By the way, anything that controls your life other than God is wrong, whether it be alcohol, smoking, television, the stock market, athletics, or another person.
Paul says don’t allow wine or anything else to control your life, instead, be controlled by the Spirit. Do you realize that the same power of God that flung this universe into existence with a few words, the same power that lifted Jesus Christ out of the grave, this same power is available to every one of us?
Let me just remind you that there is a difference between baptism with the Holy Spirit and the filling of the Holy Spirit. The baptism with the Holy Spirit is a one-time event that occurs the moment we become a Christian, according to I Corinthians 12:13.
But the filling of the Spirit is a continuous action. The command is in the present tense—“keep on being filled.” We could translate Ephesians 5:18 like this: “Be constantly and consistently filled with the Spirit—day by day and minute by minute.” The Baptism of the Spirit is something God does for us—there is never a command in the bible to “be baptized with the Spirit.” But being filled or controlled by the spirit is a command for us to surrender to the Spirit’s control in our lives.
2. The measure of being “Spirit-filled.” (Ephesians 5:19)
How can you know if you are filled with the Spirit? By what comes out of your mouth. If God’s power has taken control of your life, bitterness, anger, wrath, sarcasm, and resentment will not spew from your mouth (Ephesians 4:29).

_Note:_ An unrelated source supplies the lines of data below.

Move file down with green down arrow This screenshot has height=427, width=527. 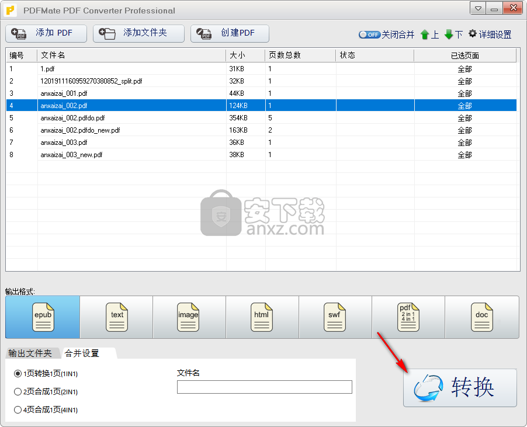pyautogui.click(x=449, y=34)
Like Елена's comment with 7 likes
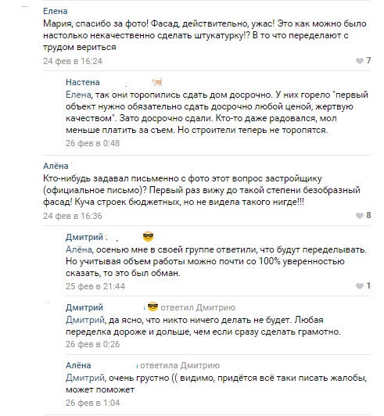The image size is (384, 416). pyautogui.click(x=363, y=61)
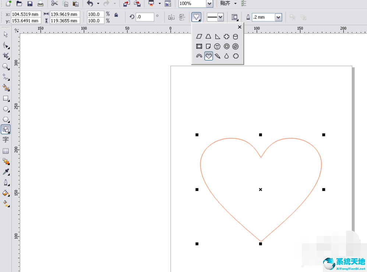Image resolution: width=367 pixels, height=272 pixels.
Task: Select the Text tool (字)
Action: 6,140
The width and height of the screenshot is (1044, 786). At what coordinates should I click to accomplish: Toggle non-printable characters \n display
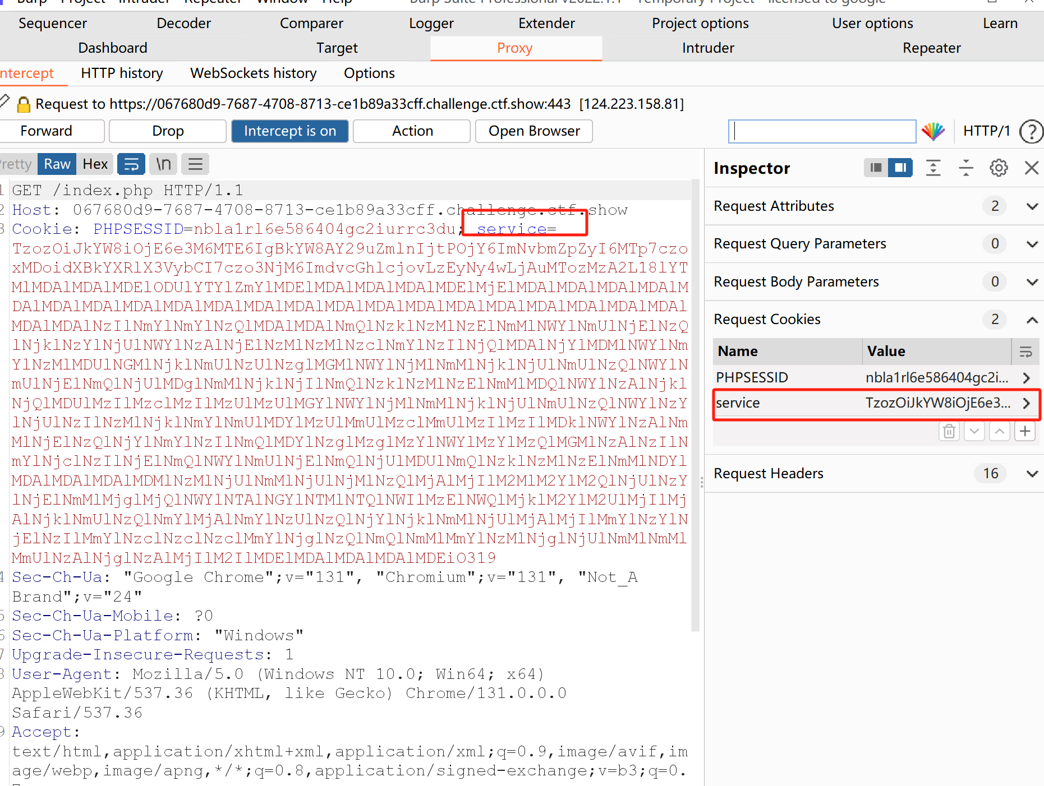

Instead, out of your mouth will come words of praise and thanksgiving to God, words that build up and encourage rather than tear down and dishearten. Or as Paul said elsewhere: “Let your speech always be with grace, as though seasoned with salt” (Colossians 4:6).
The wise person is the one who refuses to allow anything or anyone other than the Spirit to control his life, and when he does that, his life will be marked by an inexplicable power.
What does it mean to walk wisely? It means to have a longer time horizon than the present, it means to live for a higher purpose than your immediate gratification, and it means to rely on a greater power than your own strength.